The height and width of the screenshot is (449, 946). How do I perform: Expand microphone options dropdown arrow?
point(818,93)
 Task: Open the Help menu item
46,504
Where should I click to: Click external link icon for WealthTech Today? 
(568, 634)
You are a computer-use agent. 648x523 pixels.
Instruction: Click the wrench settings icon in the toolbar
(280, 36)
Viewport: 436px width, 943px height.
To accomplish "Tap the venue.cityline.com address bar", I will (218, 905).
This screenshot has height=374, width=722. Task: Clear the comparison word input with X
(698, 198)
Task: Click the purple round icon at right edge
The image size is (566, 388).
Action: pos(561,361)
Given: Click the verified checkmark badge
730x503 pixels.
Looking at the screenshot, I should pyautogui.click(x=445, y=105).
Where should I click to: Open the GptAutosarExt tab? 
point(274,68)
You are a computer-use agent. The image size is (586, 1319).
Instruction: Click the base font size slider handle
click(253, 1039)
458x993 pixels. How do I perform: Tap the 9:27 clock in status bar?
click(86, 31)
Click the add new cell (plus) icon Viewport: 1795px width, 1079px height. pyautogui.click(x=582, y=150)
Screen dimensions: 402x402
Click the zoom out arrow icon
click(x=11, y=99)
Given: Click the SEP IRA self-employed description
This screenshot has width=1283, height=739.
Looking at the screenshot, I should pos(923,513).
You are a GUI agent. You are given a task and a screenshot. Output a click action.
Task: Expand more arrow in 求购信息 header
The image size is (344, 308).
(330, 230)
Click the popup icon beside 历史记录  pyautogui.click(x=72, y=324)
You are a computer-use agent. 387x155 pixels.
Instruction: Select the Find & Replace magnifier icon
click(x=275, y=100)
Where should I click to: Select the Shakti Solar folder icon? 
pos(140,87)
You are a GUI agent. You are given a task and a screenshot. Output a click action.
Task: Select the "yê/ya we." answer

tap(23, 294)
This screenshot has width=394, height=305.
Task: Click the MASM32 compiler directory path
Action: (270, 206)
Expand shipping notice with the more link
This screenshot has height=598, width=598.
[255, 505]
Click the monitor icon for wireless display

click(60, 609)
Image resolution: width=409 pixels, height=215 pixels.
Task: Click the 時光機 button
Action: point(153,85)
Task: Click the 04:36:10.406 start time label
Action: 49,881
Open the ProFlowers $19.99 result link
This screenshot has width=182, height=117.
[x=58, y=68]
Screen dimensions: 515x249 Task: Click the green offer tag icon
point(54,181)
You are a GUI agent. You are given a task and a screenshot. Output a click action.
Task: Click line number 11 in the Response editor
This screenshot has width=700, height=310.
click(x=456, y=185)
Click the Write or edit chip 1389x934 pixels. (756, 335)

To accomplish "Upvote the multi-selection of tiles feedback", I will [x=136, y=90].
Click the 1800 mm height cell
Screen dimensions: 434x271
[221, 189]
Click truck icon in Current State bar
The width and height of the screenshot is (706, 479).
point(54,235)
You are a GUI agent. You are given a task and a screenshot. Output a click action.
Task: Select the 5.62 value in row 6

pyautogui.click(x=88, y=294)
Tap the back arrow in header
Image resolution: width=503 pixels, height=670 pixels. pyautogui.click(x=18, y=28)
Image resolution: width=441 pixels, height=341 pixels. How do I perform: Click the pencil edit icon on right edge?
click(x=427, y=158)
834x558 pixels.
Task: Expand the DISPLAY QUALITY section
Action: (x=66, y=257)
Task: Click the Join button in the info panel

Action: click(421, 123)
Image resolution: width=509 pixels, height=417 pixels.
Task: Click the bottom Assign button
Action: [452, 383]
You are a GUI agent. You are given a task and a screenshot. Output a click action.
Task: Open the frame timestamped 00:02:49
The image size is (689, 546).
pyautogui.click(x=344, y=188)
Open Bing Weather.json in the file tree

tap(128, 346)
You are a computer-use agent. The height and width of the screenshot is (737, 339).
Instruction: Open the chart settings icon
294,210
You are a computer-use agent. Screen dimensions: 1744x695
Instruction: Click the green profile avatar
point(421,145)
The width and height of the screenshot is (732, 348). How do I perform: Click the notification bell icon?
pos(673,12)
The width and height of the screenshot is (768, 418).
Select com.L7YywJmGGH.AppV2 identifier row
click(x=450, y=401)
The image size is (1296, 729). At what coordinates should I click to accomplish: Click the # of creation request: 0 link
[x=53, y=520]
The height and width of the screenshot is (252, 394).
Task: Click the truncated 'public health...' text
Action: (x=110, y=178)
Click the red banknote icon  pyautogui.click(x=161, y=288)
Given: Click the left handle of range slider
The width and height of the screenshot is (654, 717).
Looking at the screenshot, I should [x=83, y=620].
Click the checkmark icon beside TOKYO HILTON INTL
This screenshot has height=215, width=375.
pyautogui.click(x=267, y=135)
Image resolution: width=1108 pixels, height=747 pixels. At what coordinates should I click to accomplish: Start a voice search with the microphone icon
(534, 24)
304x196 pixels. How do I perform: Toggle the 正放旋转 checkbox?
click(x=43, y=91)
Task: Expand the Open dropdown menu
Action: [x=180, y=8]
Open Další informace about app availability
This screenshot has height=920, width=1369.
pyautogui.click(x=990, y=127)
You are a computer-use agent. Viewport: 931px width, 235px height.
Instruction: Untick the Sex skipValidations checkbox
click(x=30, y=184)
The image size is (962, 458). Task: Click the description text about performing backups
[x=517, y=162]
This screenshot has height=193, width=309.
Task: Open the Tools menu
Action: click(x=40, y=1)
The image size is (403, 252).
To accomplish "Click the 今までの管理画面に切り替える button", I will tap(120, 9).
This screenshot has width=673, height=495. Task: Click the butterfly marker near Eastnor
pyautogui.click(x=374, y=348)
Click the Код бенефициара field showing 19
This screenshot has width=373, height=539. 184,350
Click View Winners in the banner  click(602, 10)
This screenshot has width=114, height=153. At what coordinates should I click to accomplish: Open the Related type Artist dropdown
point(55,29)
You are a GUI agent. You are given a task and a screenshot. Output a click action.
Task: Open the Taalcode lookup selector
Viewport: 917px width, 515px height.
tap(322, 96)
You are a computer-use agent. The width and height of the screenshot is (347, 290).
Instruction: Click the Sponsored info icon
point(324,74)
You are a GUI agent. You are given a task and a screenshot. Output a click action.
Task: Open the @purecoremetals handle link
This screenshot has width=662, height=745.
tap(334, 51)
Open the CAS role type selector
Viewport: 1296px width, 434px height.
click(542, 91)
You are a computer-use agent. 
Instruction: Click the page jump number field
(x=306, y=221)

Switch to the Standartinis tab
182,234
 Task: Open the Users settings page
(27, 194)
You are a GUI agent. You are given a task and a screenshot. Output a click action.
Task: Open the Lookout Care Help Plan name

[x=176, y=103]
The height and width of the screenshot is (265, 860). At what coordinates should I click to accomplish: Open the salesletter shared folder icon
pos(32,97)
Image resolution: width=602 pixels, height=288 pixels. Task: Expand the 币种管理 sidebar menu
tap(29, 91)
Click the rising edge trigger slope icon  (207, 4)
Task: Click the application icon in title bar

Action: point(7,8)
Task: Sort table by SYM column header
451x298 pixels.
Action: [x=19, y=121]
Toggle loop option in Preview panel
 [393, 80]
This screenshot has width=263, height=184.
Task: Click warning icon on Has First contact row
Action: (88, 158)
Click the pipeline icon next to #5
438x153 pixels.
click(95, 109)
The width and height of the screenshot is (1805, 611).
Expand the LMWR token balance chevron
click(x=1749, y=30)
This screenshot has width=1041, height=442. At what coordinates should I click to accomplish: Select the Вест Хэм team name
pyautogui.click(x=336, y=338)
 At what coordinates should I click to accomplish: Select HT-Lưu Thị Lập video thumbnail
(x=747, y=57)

◆ What is needed ◆
Read through the entries above and copy each line that has the string "computer" in it.

◆ Solution to this task ◆
You are a computer-use agent. 648x523 pixels.
You are a computer-use agent. The image size is (586, 1319).
You are a computer-use agent. 387x155 pixels.
You are a computer-use agent. The height and width of the screenshot is (737, 339).
You are a computer-use agent. Screen dimensions: 1744x695
You are a computer-use agent. Viewport: 931px width, 235px height.
You are a computer-use agent. The width and height of the screenshot is (347, 290).
You are a computer-use agent. 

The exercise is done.